Impact of contrastive learning methods for training foundation models in ECG analysis
Dive into an experimental study to discover the best methods for applying contrastive learning to ECG data, including algorithm selection, data pairing techniques, and optimal data formats for deep learning.
Unsupervised contrastive learning is getting more attention as it does not need any supervised training to understand the domain. In this regard, serveral ECG foundation models are there. However, it is ongoing research to find the best contrastive learning method for ECG analysis. For this we have to setup an experimental study to find the best contrastive learning method. For example: what is the best algorithm?

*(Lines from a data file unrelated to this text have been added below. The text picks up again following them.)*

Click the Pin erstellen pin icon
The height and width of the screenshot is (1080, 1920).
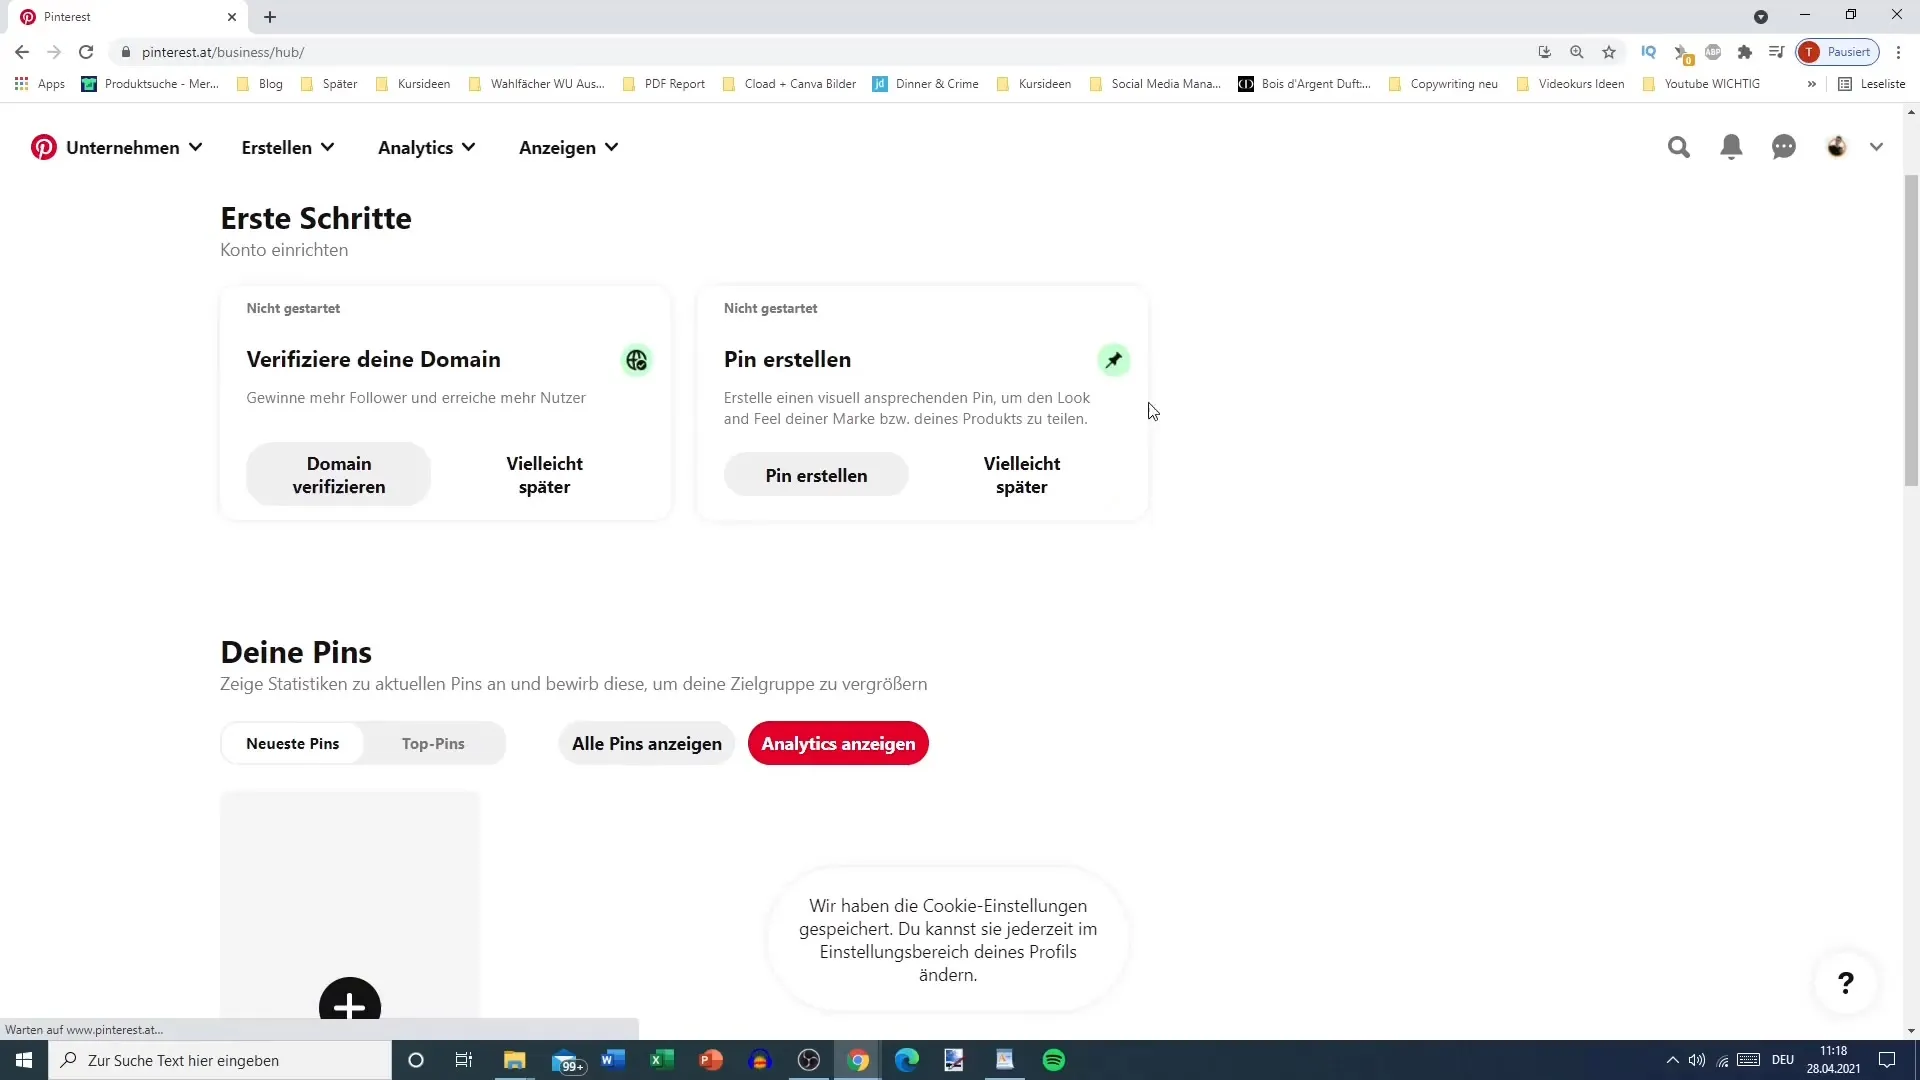[1114, 360]
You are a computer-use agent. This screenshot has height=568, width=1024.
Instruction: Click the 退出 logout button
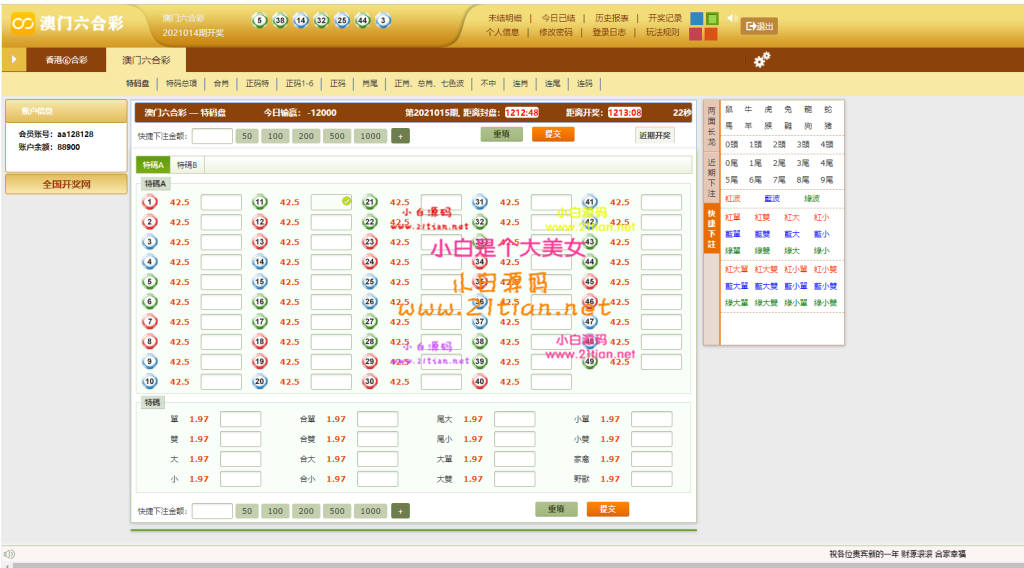click(x=758, y=27)
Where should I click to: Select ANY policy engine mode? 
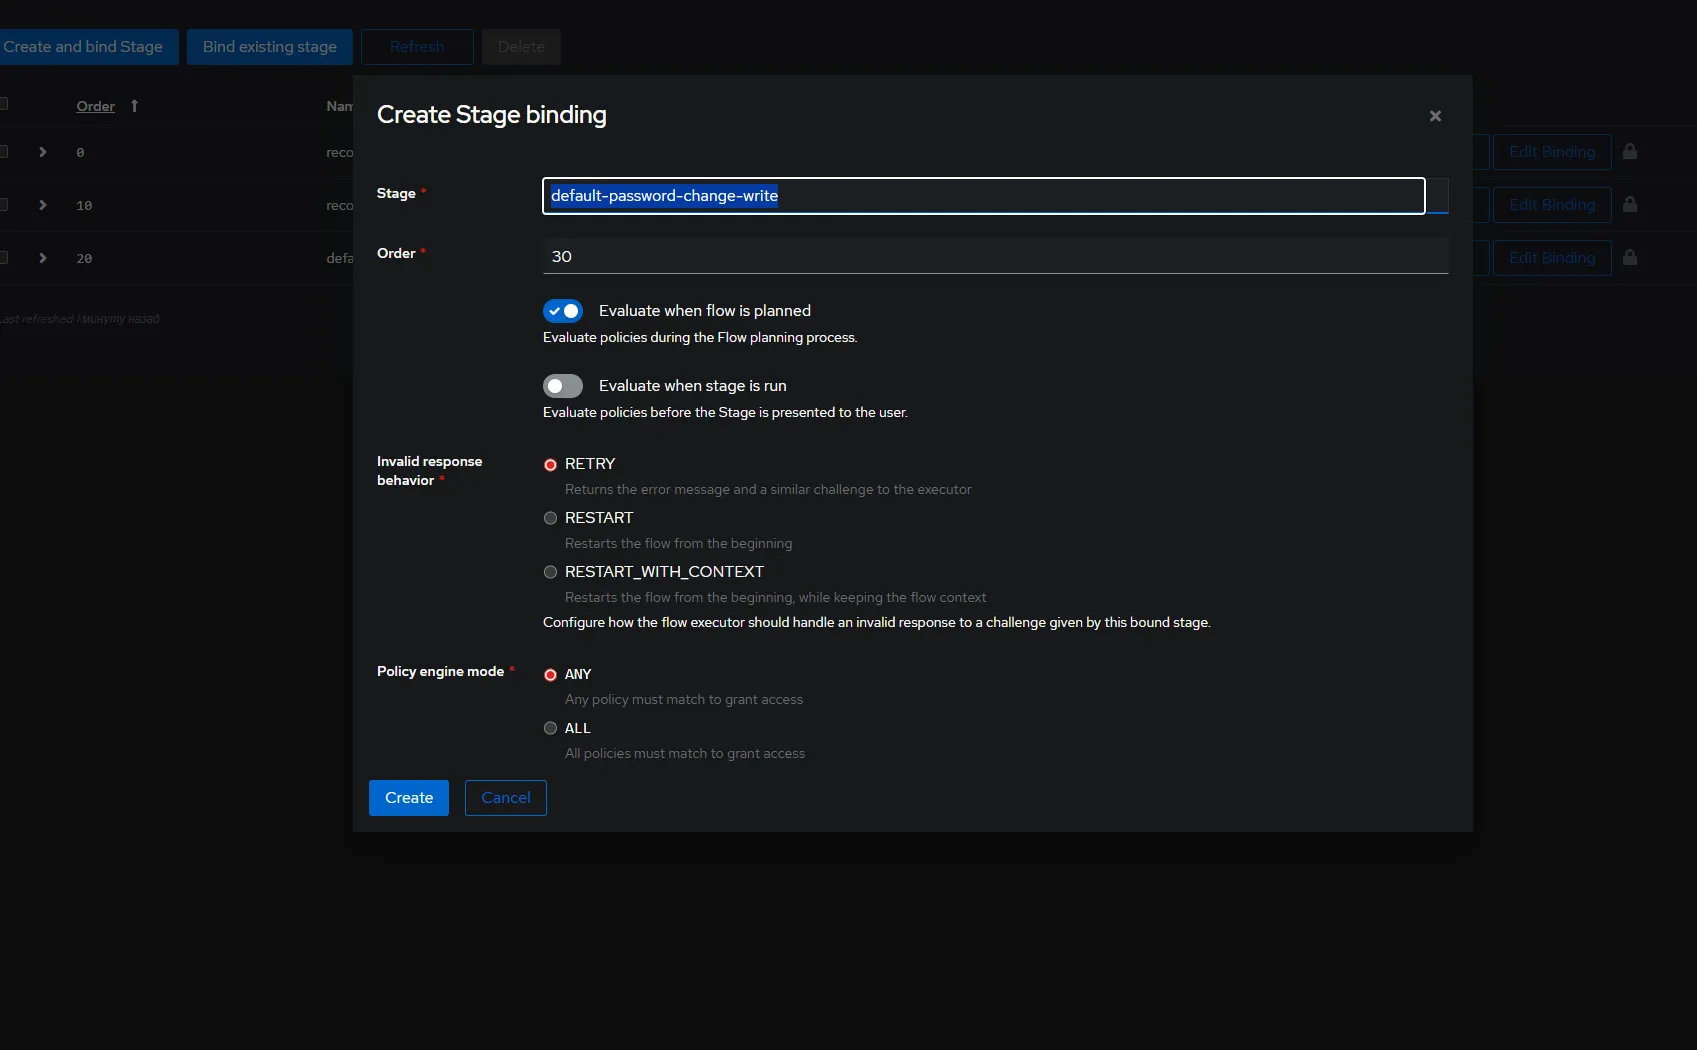pos(550,675)
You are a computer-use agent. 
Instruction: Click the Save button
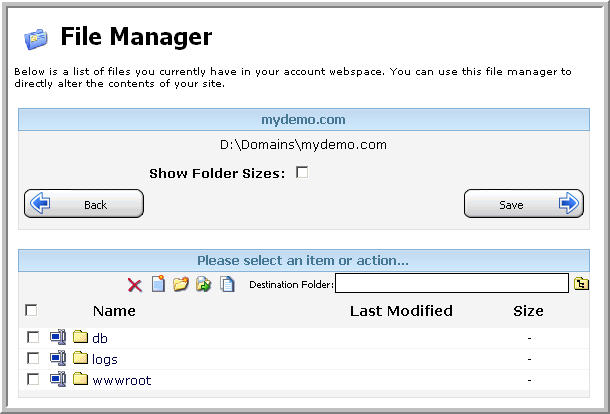(524, 203)
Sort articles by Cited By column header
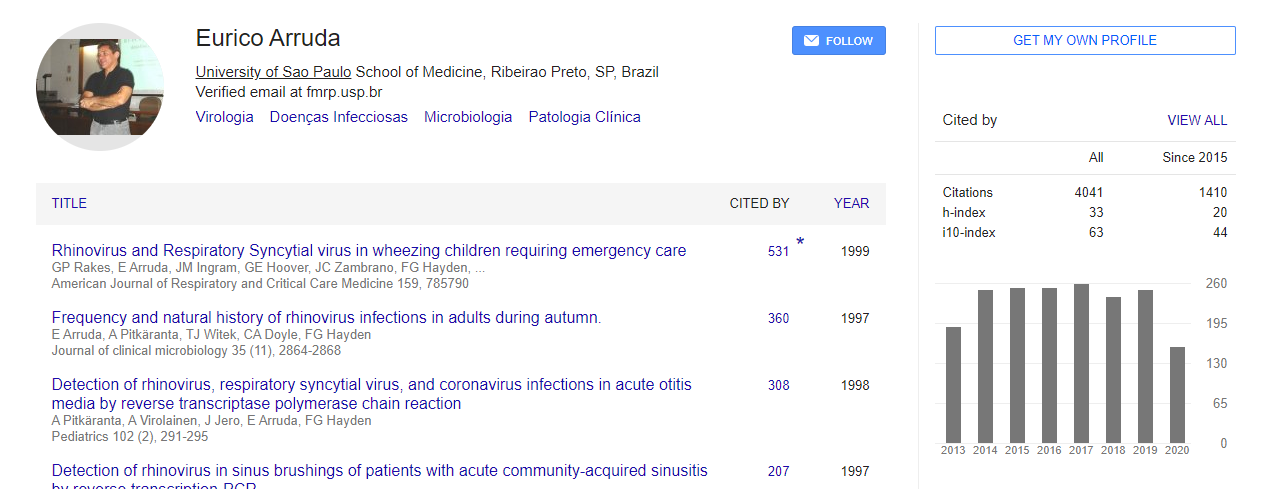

What is the best method to make data pairs used in contrastive learning? What is the best data format for ECG signals to process via DL? (ex: signal, Image or spectrum diagram etc.)
Goal
To identify the most effective contrastive learning method for ECG analysis by conducting an experimental study that evaluates various algorithms, data pairing techniques, and data formats (such as signals, images, or spectrum diagrams) suitable for deep learning models.
Learning outcome
- ECG analysis using AI
- Machine learning / AI: unsupervised contrastive learning
- Building proper research methodology for testing the effectiveness of contrastive learning method to final output
- Writing a scientific paper and how to publish it
Qualifications
- Hard working, motivated
- Fluent in Python programming
- Interested in learning
- (The rest can be learned during the thesis work)
Supervisors
- Vajira Thambawita
- Pål Halvorsen
- Michael Riegler